Hello InformationWar platform! It's a beautiful day for us all on the hive blockchain and the entire cryptoverse for the upward movement of major cryptocurrencies in the market. It's a good news to behold. Good evening!



There's another fight against the growth and development of content creators in Brazil by the government. This came after the Brazilian Minister said that the government will look into regulating monetized contents on the internet.

The Brazilian government is studying whether to regulate Internet platforms with content that earns revenue such as advertising, its secretary for digital policies, Joao Brant, said on Friday.

The idea would be for a regulator to hold such platforms, not consumers, accountable for monetized content, Brant told Reuters.

This to me is a continuous attempt by government to control what and the kind of contents that'll be published on the internet. This is an attempt to move content creators back to centralized platforms. Government controlling what content creators should write is an abberation of the decentralized ecosystem.

Another goal is "to prevent the networks from being used for the dissemination and promotion of crimes and illegal content" especially after the riots by supporters of former far-right President JairBolsonaro in Brasilia in January, fueled by misinformation about the election he lost in October.Source

Apart from the fact that there are illegal contents on the internet, I also think that the government is afraid of the power of the social media and Web 3 ecosystems that is able to constitute the change that the society needs. Although, the government has complained about fake and misleading informations that have been published on the internet through the respective social media platforms. The truth is that not all news or information on the social media that is fake and misleading. There are news that exposes the wrong doings of different government administrations which the government will not admit.

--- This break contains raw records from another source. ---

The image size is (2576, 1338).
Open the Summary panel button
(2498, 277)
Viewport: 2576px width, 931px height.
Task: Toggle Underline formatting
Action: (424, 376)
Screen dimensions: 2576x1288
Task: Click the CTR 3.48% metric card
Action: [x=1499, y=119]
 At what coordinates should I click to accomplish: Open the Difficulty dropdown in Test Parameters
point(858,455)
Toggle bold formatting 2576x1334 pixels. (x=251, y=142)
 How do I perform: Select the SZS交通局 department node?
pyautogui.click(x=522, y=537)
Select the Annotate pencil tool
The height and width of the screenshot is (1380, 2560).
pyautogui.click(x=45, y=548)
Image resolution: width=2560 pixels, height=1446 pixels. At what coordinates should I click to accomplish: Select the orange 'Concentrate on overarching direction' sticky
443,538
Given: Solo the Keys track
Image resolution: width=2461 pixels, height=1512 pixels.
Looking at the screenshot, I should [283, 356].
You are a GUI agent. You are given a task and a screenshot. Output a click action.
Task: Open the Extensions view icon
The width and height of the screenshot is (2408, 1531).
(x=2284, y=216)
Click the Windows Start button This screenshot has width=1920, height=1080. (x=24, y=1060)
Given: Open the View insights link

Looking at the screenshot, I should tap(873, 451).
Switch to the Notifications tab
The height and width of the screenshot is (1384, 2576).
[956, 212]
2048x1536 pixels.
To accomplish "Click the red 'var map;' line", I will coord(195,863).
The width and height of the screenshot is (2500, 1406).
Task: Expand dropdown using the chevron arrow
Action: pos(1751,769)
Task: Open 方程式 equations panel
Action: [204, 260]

The decision to regulate monetized contents is a deviation from the 2014 laws that protects contents on the internet.

The law's Article 19 exempts platforms from legal responsibility "for damages resulting from content generated by third parties", unless there is a specific court order for the removal of the content.

For Brant, the current framework "generates an incentive for platforms not to take care of the public space of debate."

The absence of accountability for content that is promoted, monetized or presented as advertising must be reconsidered, he said, adding: "For them to have zero responsibility for that content is very bad."

Brazil's Supreme Court has been discussing the constitutionality of Article 19 since 2017, based on a lawsuit filed by Meta Platforms Inc (META.O) Meta, owner of Facebook and WhatsApp.

Meta questioned its responsibility for removing content without a court decision in a case involving a fake Facebook profile. The court scheduled a public hearing on the issue for March 28.

I'll conclude by saying that this is a step backwards for content creators in Brazil but I believe that the entire cryptoverse in Brazil will prevail. This will be achieved in collaboration with other Web 2 ecosystems that have their offices in the country.